When the latest set of glaciers melted on the North American continent, they exposed bedrock in what's now northern Minnesota that's upwards of 543,000,000 years old. The Minnesota Department of Natural Resources identifies some of the exposed bedrock in the Border Lakes Subsection as being from the Precambrian, a period starting 453,000,000 years back: more specifically, from the "Late Archean and Early Proterozoic".
Maybe somewhere, a few hours' drive north of where I live, covered by a few feet of soil, tree roots and moss, a silted-in passage leads down to a chamber where equipment - and maybe something else - has been waiting for half a billion years.
Maybe what was a deeply-buried tomb has become a shallow grave. Shallow enough to allow escape.
Maybe H. P. Lovecraft was an optimist.
And the Moral of This Story Is - - -Obsessing over nit-picking details isn't a good way of getting a project finished - and probably wouldn't result in a particularly interesting story. On the other hand, I think it's a good idea to do a little homework, check the numbers, and avoid having your characters ride a bus from Hawaii to Florida.
That yarn about a Thing buried in northern Minnesota? No, I really don't think so. On the other hand, paying attention to the scale of the universe - in time and space - allows a writer to start imagining on a large scale.
- "Hard Science: It's Not Necessarily a Limitation"
(July 25, 2009)
- "Getting Details Right: The Vast, Huge, and Very Large City Of The Future"
(June 25, 2009)
- "Sci Fi Writers Have No Sense Of Scale"
Television Tropes & Idioms
- The Internet STELLAR DATABASE
- "What is the Community Solar System?"
"Tour the World's Largest Model of the Solar System"
- "THE THOUSAND-YARD MODEL"
"or, The Earth as a Peppercorn"
Guy Ottewell, via National Optical Astronomy Observatory (1989)
World Book at NASA
1 I wouldn't have the distance between Sirius and the closest major star, if I didn't use The Internet Stellar Database.
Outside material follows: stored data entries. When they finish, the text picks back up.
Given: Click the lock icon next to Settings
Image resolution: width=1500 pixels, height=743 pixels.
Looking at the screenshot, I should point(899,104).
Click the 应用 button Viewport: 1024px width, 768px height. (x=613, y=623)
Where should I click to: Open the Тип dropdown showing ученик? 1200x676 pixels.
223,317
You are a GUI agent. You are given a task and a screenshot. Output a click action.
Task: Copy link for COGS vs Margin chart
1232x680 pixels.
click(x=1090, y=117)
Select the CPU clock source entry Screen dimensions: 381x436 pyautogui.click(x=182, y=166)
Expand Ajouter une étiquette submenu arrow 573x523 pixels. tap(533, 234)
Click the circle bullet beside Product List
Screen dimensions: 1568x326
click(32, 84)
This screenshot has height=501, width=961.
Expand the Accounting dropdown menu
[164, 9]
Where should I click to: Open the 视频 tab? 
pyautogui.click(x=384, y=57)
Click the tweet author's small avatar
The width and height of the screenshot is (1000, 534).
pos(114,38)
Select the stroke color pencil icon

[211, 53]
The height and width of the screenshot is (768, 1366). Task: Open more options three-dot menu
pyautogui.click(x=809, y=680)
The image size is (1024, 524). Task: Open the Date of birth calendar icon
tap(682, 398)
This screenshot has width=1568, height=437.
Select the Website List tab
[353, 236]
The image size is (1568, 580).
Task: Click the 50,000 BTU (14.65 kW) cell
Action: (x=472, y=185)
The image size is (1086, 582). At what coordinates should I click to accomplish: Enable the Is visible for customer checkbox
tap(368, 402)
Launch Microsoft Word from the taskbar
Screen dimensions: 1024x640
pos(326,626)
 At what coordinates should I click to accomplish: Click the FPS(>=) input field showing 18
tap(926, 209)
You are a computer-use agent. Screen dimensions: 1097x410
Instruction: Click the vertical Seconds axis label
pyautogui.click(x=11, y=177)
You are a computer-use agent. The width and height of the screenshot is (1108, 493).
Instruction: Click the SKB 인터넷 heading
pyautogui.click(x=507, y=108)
That website has the position of (most) stars within 75 light years of us, and a pretty-good online function for getting distances between stars. I'd be able to figure it out, with a star catalog I've got: but the math is a bit tedious.
2 At this scale, a light year (5,878,786,100,000 miles) is 246,909,012 feet, if I've got the numbers right. Or, again on this scale, a light year is around 46,700 miles. Which makes Alpha Centauri, the nearest main-sequence star (stars - it's a binary, at least), at 4.39 light years, around 205,290 miles away. Which is closer than the moon, but not by much. The distance from the center of Earth to the center of our moon is about 238,890 miles. On average. The moon's orbit is slightly elliptical, so the center-to-center distance ranges from 225,740 to 251,970 miles. According to a page at NASA, anyway. They should know, since they've sent a few ships out there - and gotten them back.